◆ Assigned task ◆
The records below hold a stretch from the line with "You are a computer-use agent. 1233x952" through the line with "Instruction: Click the $51.50 total amount"; return exactly those lines, ends included, and nothing more.

◆ Materials provided ◆
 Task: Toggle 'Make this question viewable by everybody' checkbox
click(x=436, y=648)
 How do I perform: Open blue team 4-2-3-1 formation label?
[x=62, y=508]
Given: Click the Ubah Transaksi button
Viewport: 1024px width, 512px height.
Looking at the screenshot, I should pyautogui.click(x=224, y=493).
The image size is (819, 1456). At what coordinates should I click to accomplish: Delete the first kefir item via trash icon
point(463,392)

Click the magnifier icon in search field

...

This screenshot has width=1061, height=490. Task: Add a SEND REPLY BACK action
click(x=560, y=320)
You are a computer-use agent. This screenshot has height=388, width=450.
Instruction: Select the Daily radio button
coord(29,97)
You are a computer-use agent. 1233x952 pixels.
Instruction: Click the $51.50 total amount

---

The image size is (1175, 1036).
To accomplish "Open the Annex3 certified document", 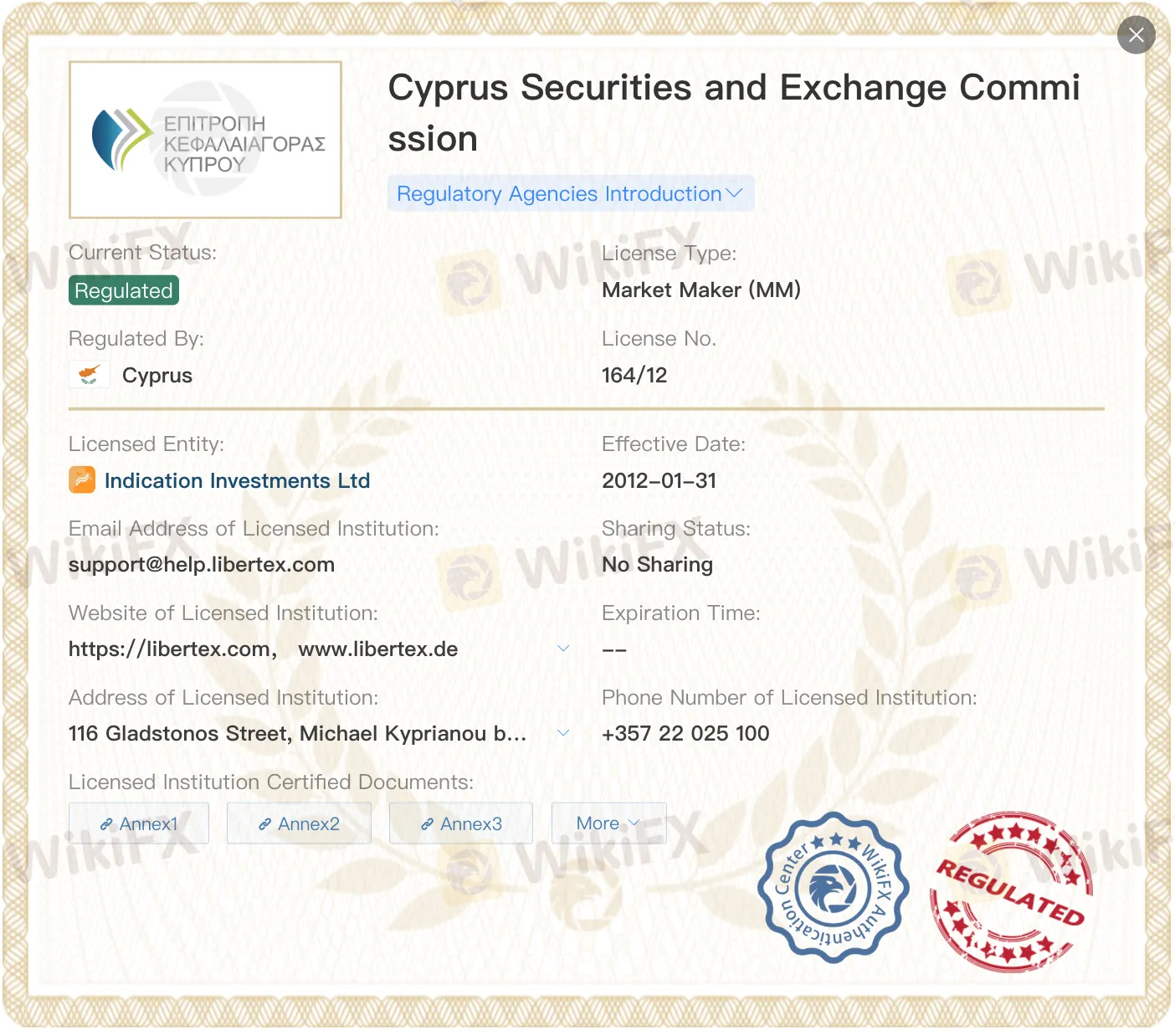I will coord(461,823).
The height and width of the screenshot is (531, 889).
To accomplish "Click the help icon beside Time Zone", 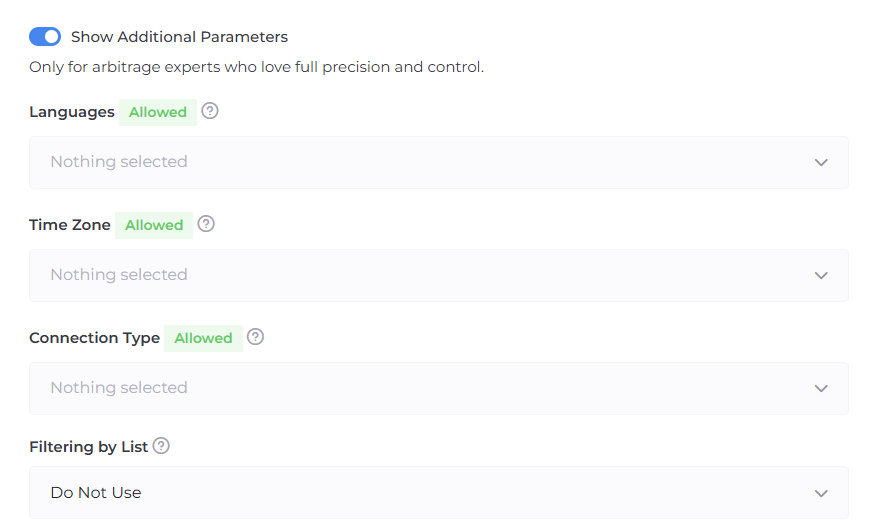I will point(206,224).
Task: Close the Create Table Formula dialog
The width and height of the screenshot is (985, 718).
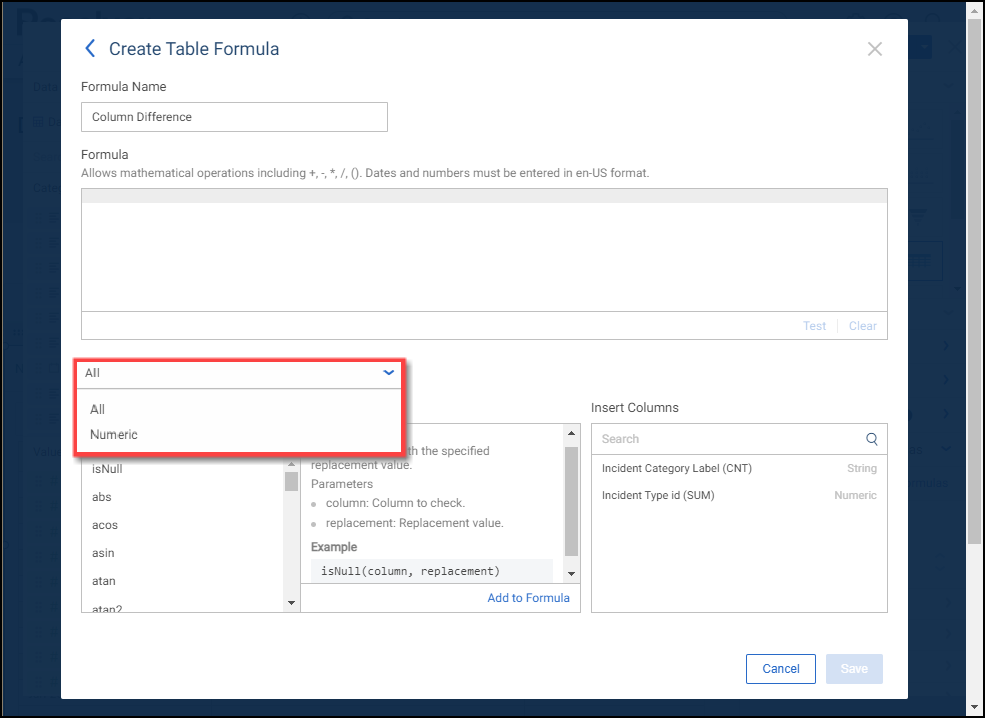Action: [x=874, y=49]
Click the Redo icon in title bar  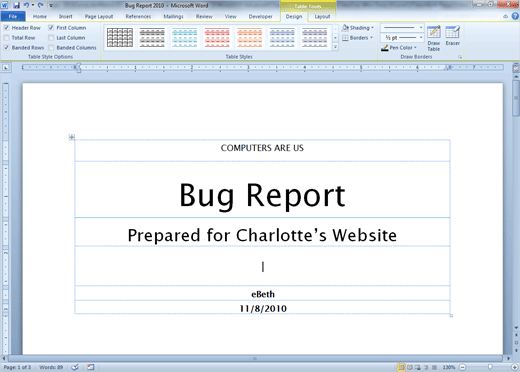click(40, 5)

◆ Answer space ◆
You are a computer-use agent. 1233x952 pixels.
Instruction: Click the $51.50 total amount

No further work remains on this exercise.